When looking into scales of universe its truly staggering how vast distances we are talking about.

spaetzleesser · 4 years ago
Correct. We would not know.
api · 4 years ago
On top of all these probabilities I think you also have to add the probability of high technology. Humans existed for 100k years before we started doing things like harnessing steam and electricity and we have no evidence early humans were insufficiently intelligent. There is a whole chain of mental and cultural developments that may very well not be common.
frazbin · 4 years ago
well we were having a real bad ice age for most of that time. We pretty much got busy immediate after shit thawed
sethammons · 4 years ago
I'm reading Guns, Germs, and Steel which goes into some detail in this topic
akomtu · 4 years ago
The official history says humans started diverging from advanced monkeys only 12k years ago. The unofficial history describes a few impressive and socially advanced civilizations before that "flood" event, but all of them valued knowledge only so long as it helped with day to day tasks. So they've built some interesting structures, but weren't technologically advanced by our standards.

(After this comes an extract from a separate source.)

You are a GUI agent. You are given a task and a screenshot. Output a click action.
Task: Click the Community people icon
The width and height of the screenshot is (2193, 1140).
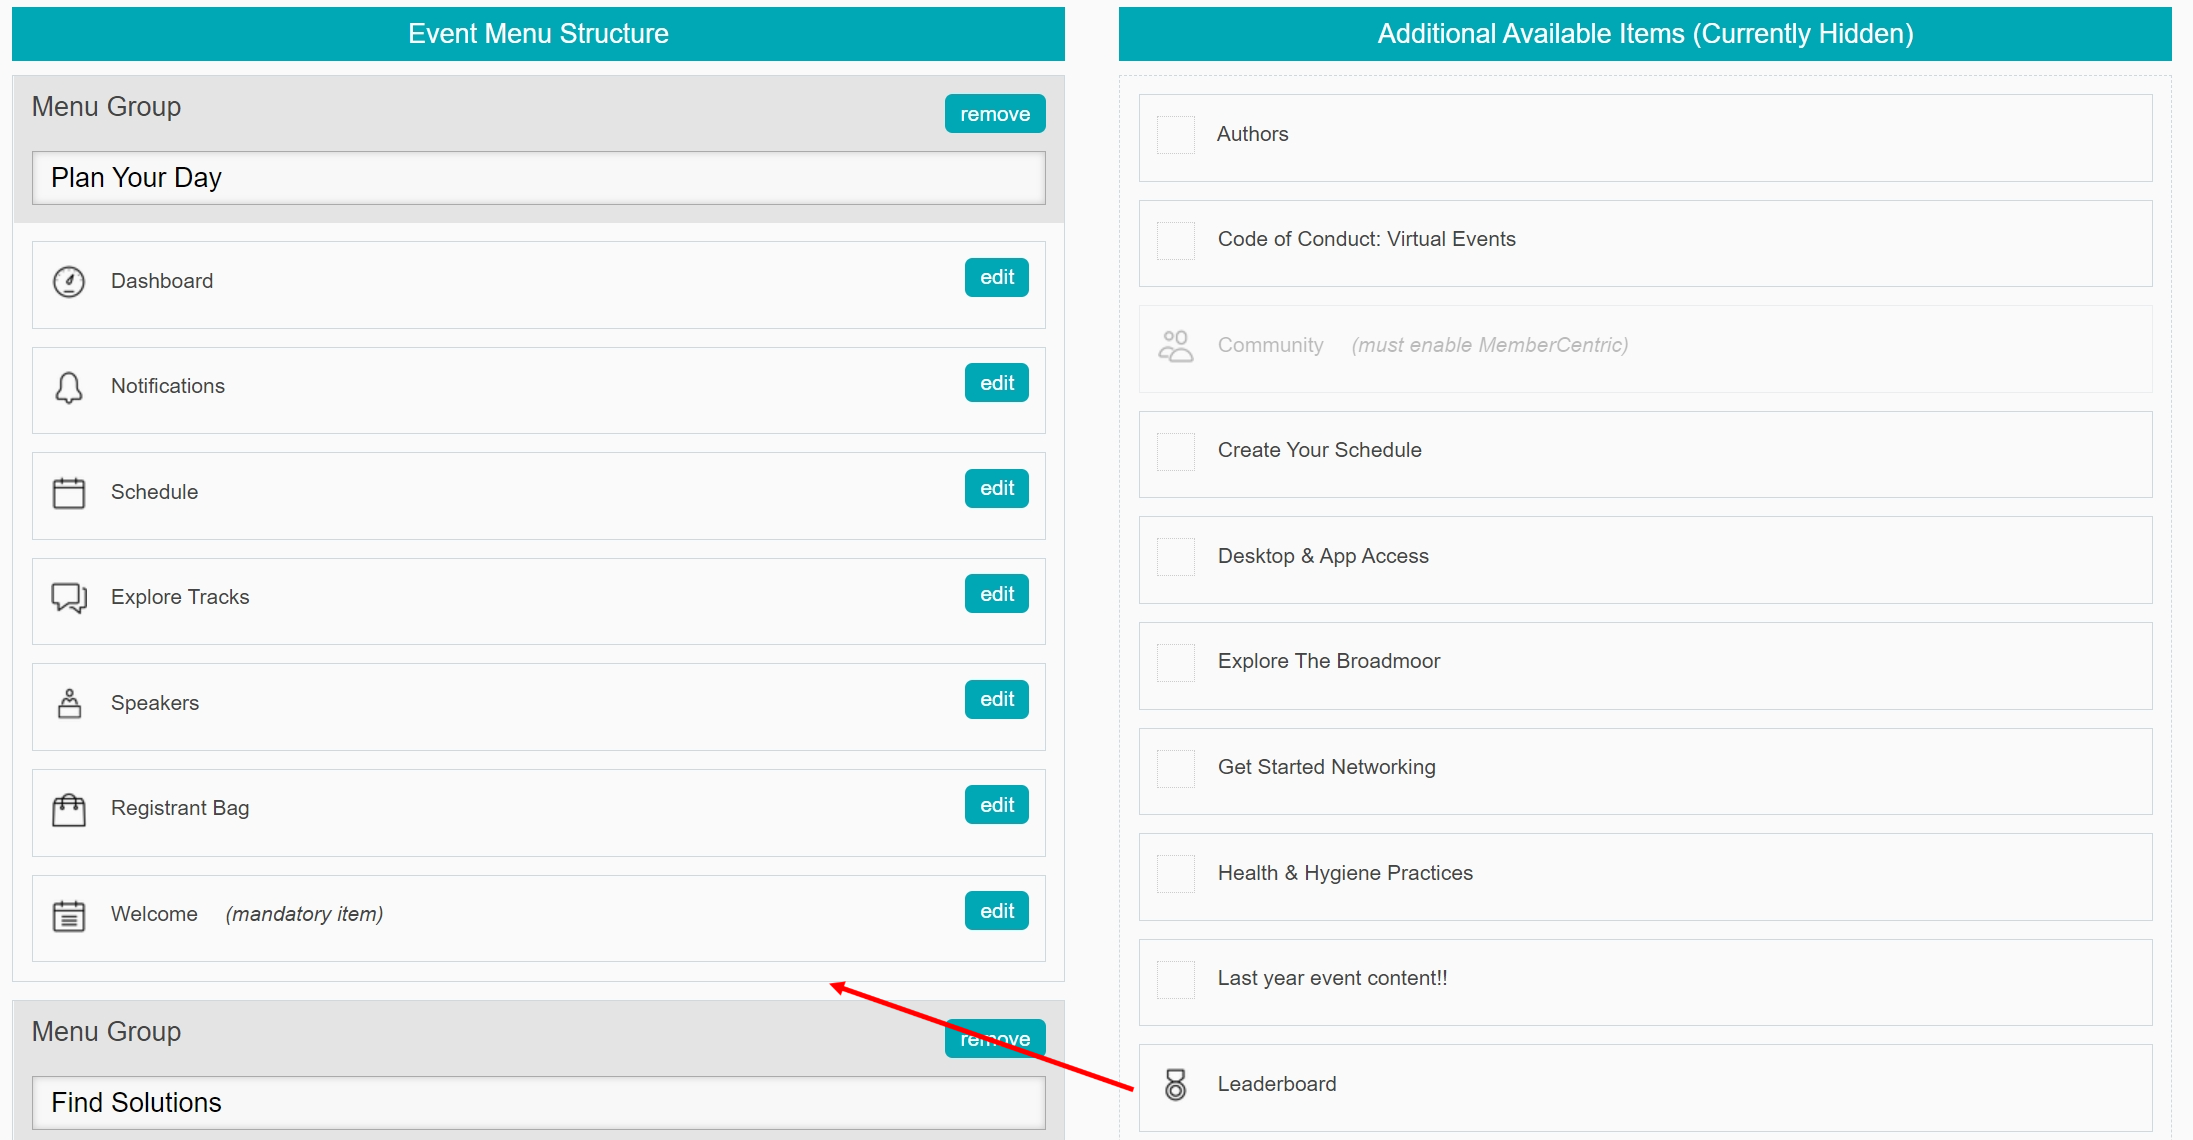click(x=1176, y=346)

Our generation, that started 12k years ago, is the first that values knowledge for the sake of knowledge, so we we have things like theoretical math.
frazbin · 4 years ago
nope! 300k years ago, people who were anatomically as smart as us were walking around. Just not very many on account of the glaciers, megafauna, and competing hominids. Can't do agriculture on a glacier
hoseja · 4 years ago
Very good article. The Earth chauvinism in trying to theorize about extraterrestrial life is blinding. There could be magnetohydrodynamic life in star plasmas for all we know. We need to explore WAY more before we try to reach any conclusions.
hnzix · 4 years ago
pupppet · 4 years ago
The Prime Directive is preventing first contact, just need a working warp drive.